# Exercise description
Determine how many lines of the material below contain the string "This", and state only that number.

# Data extract
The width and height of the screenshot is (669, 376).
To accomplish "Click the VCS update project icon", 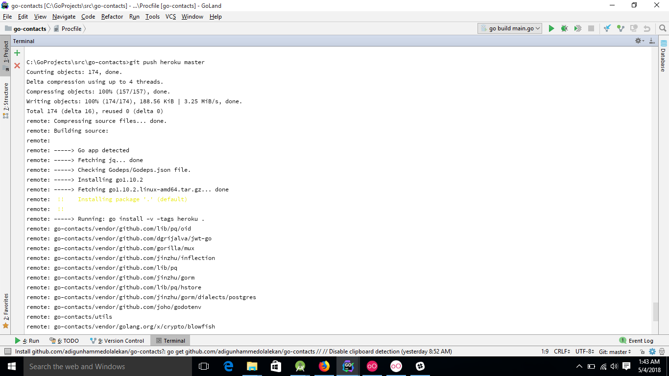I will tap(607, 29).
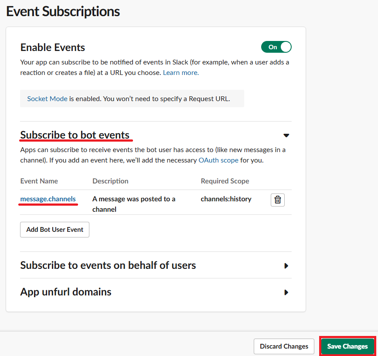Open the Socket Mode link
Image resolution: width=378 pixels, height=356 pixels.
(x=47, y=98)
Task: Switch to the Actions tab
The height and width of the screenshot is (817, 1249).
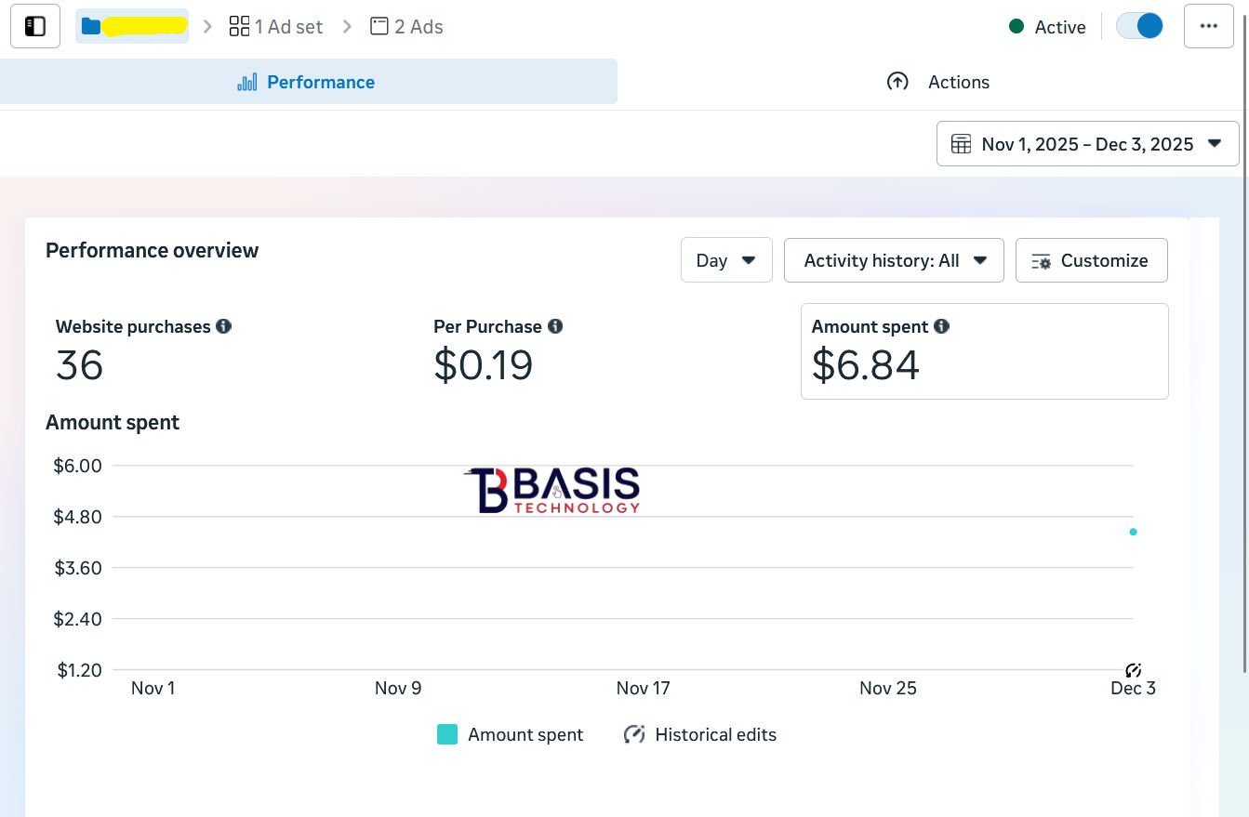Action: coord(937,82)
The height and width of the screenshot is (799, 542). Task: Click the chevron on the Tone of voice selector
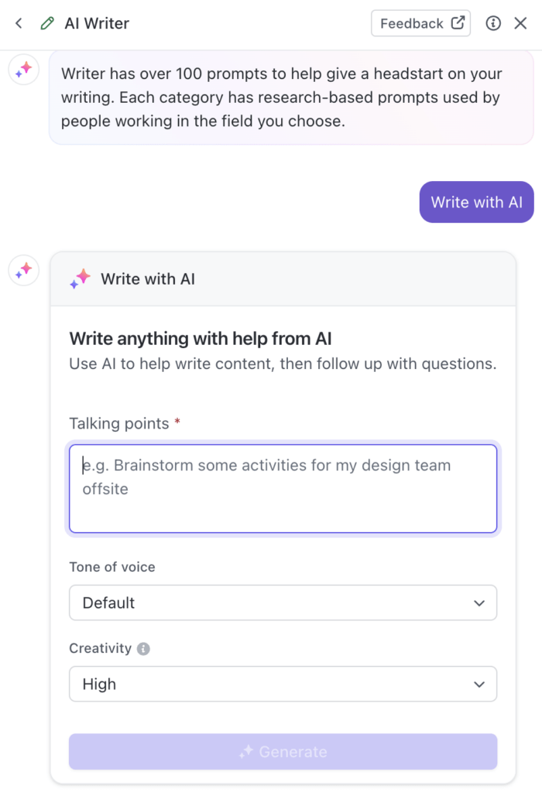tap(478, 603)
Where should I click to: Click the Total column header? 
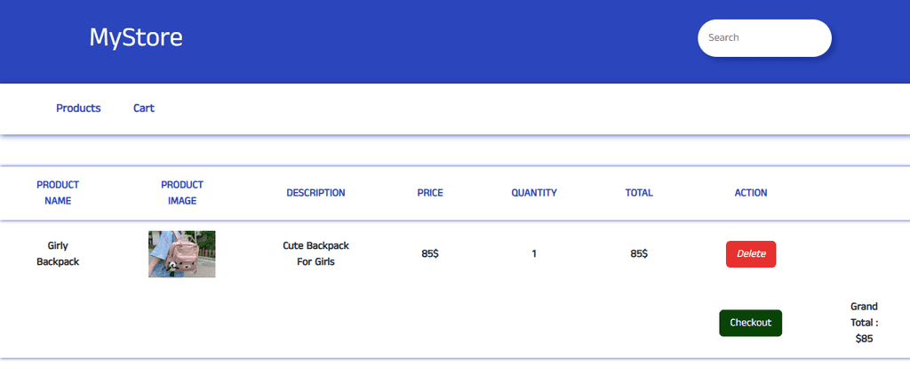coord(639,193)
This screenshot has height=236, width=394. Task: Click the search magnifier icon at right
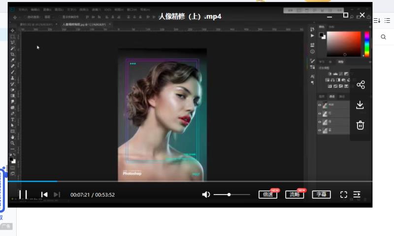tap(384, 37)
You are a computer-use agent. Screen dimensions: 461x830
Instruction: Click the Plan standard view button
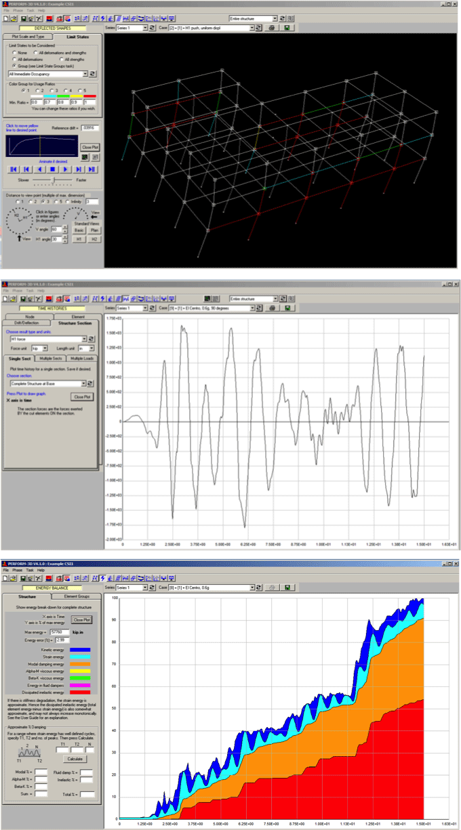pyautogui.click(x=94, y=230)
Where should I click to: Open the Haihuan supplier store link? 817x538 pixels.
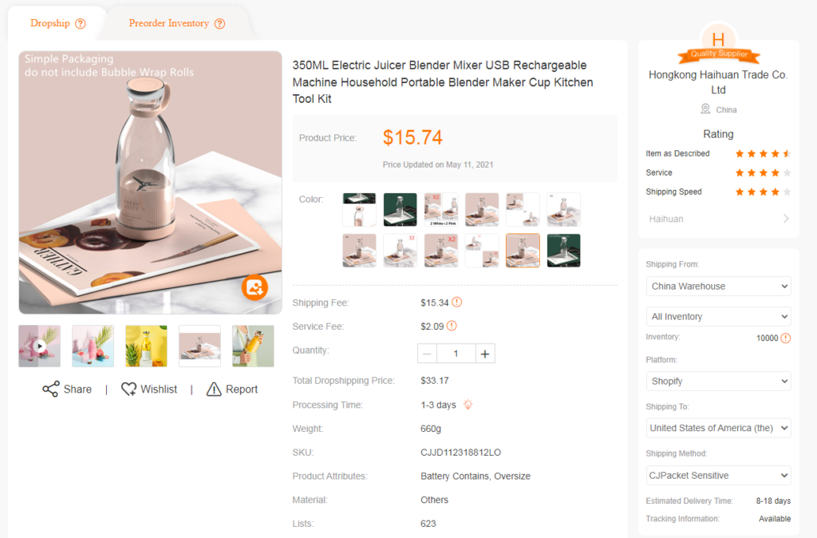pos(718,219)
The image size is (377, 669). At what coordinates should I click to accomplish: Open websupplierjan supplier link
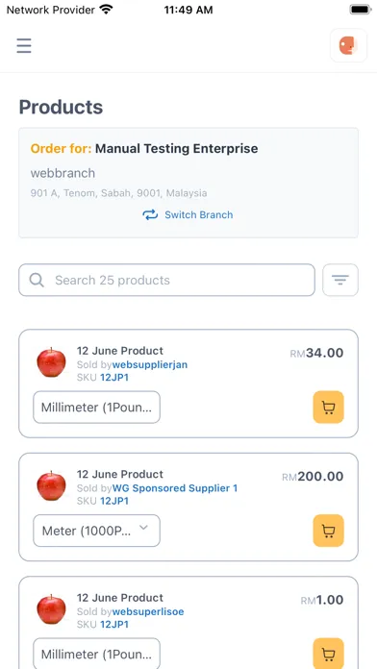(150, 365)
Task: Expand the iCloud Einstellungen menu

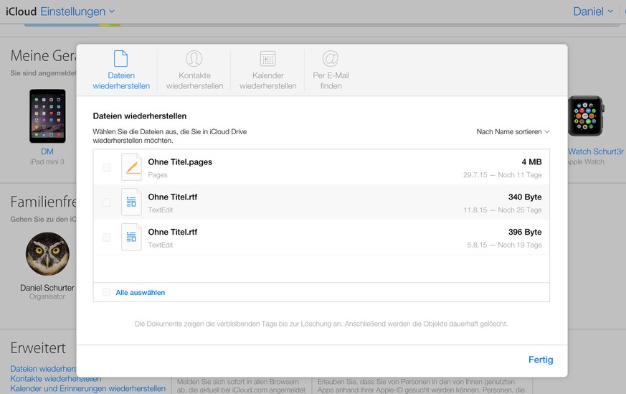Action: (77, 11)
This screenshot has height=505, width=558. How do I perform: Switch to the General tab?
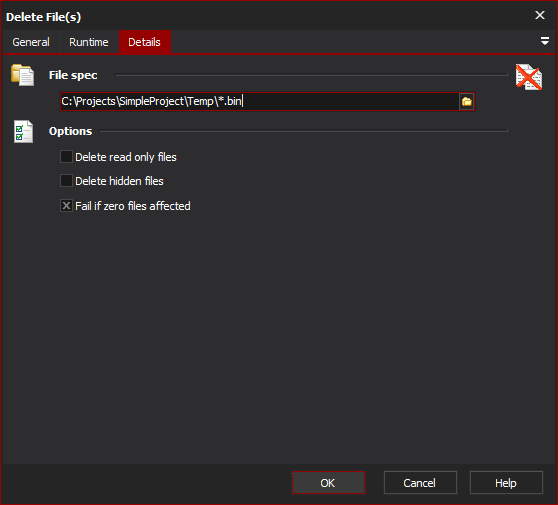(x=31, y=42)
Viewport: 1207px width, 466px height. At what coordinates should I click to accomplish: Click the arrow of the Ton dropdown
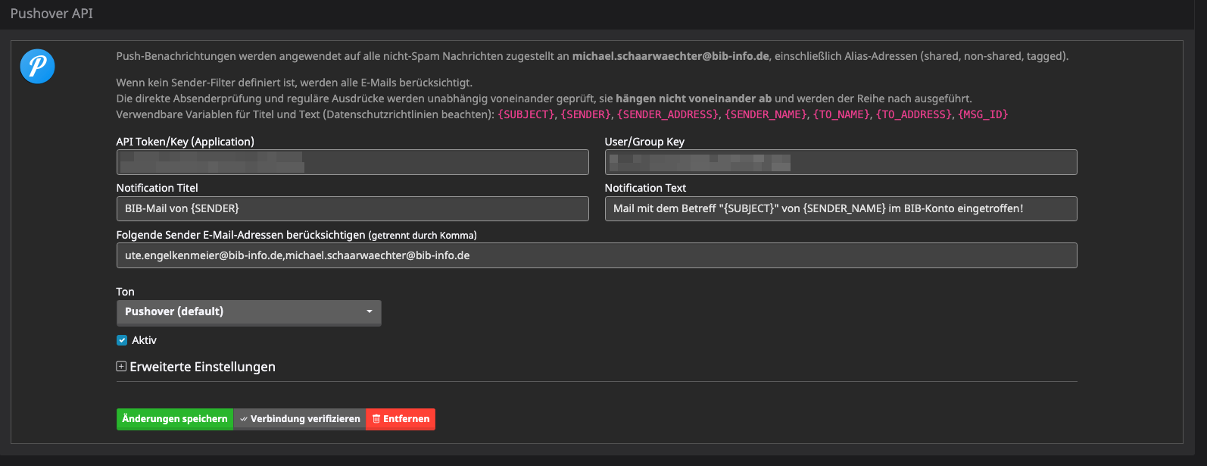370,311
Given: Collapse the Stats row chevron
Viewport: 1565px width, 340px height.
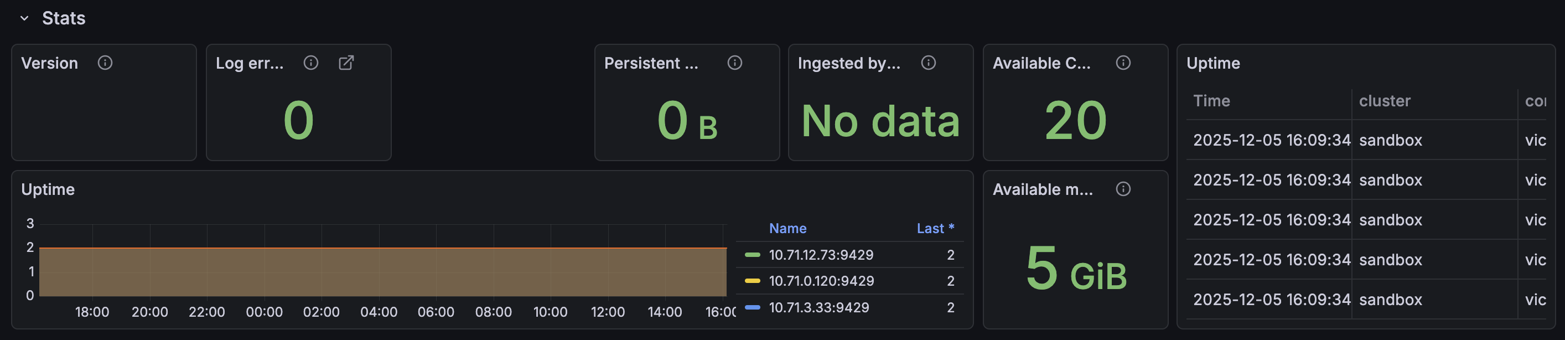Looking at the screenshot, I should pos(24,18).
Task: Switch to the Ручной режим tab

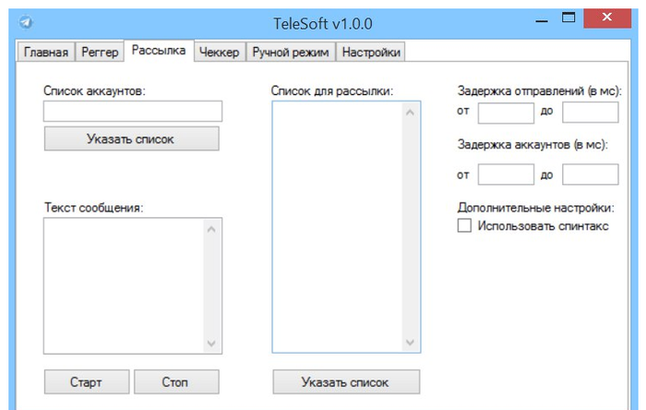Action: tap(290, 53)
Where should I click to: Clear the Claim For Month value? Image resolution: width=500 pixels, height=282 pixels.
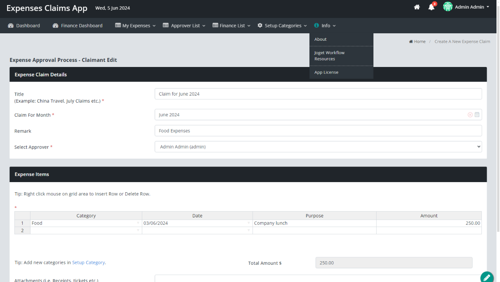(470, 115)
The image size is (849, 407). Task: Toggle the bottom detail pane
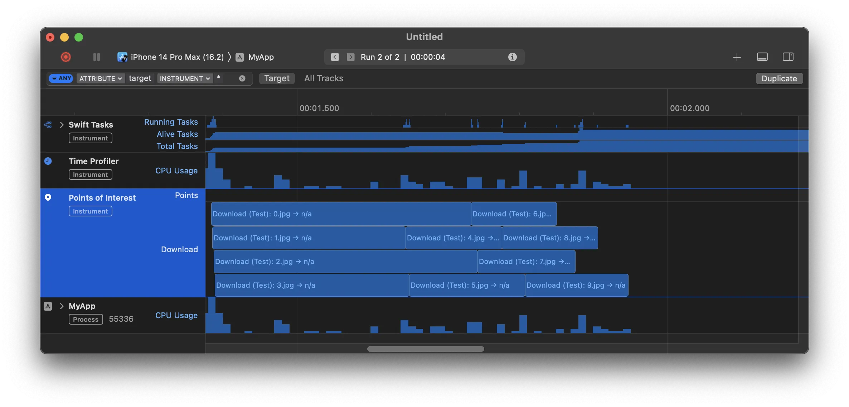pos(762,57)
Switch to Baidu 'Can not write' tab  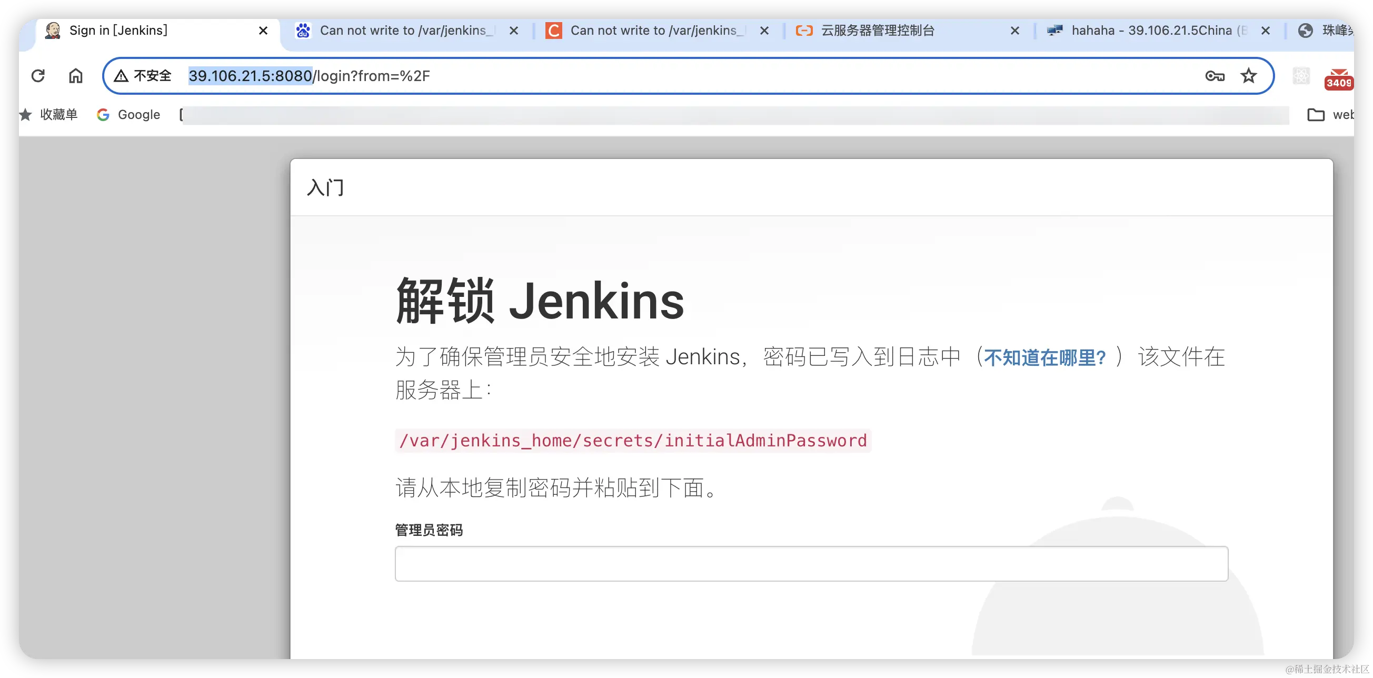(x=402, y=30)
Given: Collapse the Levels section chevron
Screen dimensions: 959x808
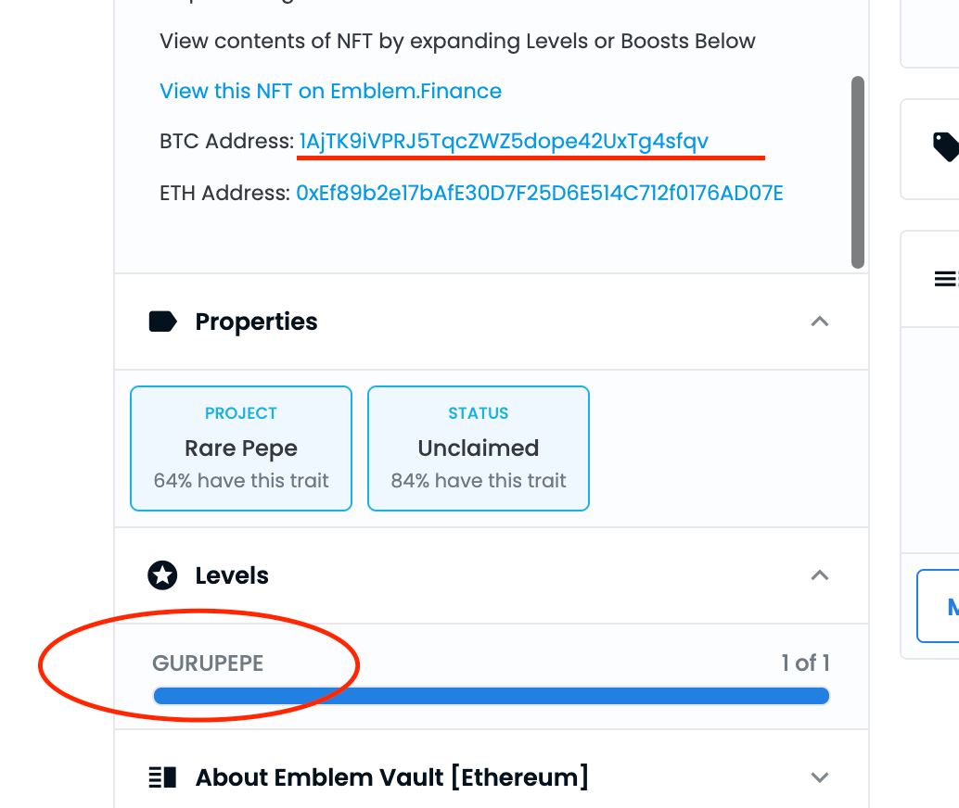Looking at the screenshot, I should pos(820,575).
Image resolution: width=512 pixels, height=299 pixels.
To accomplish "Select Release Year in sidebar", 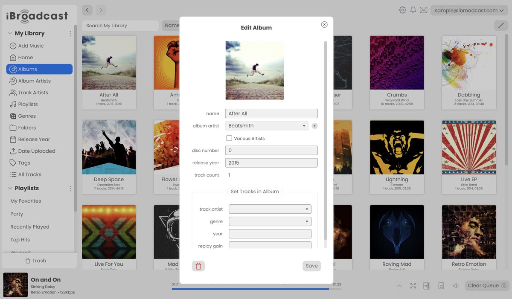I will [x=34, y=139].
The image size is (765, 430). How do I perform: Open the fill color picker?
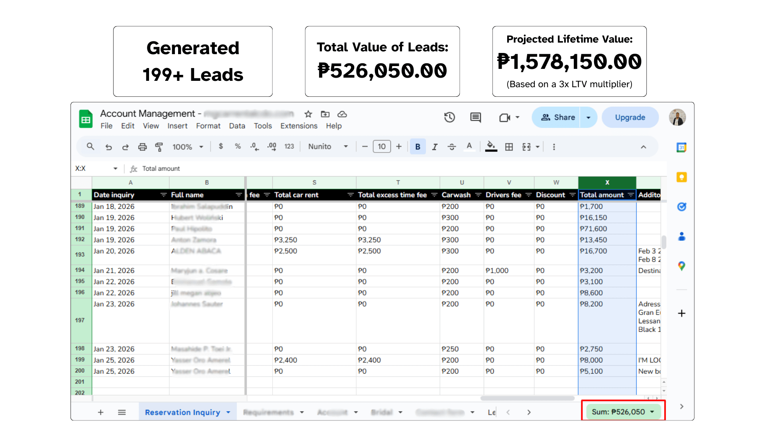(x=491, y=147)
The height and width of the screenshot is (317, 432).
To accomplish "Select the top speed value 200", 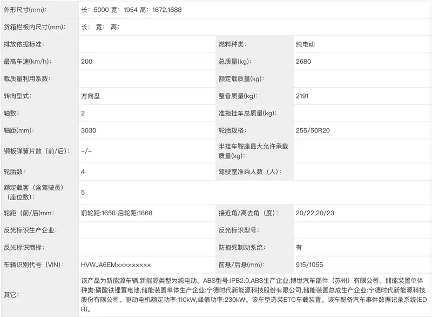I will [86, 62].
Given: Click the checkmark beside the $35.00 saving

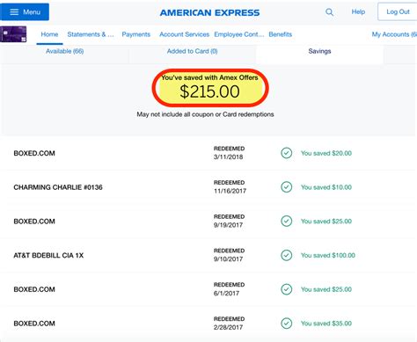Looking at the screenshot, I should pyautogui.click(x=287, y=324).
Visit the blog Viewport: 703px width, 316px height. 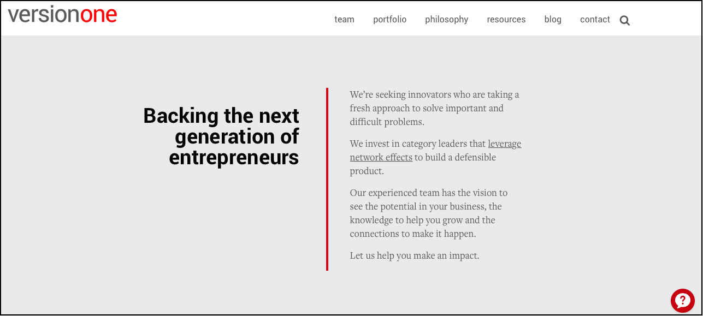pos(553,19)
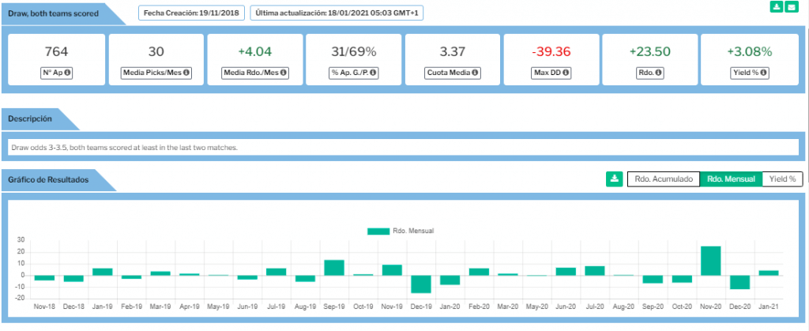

# Final result
2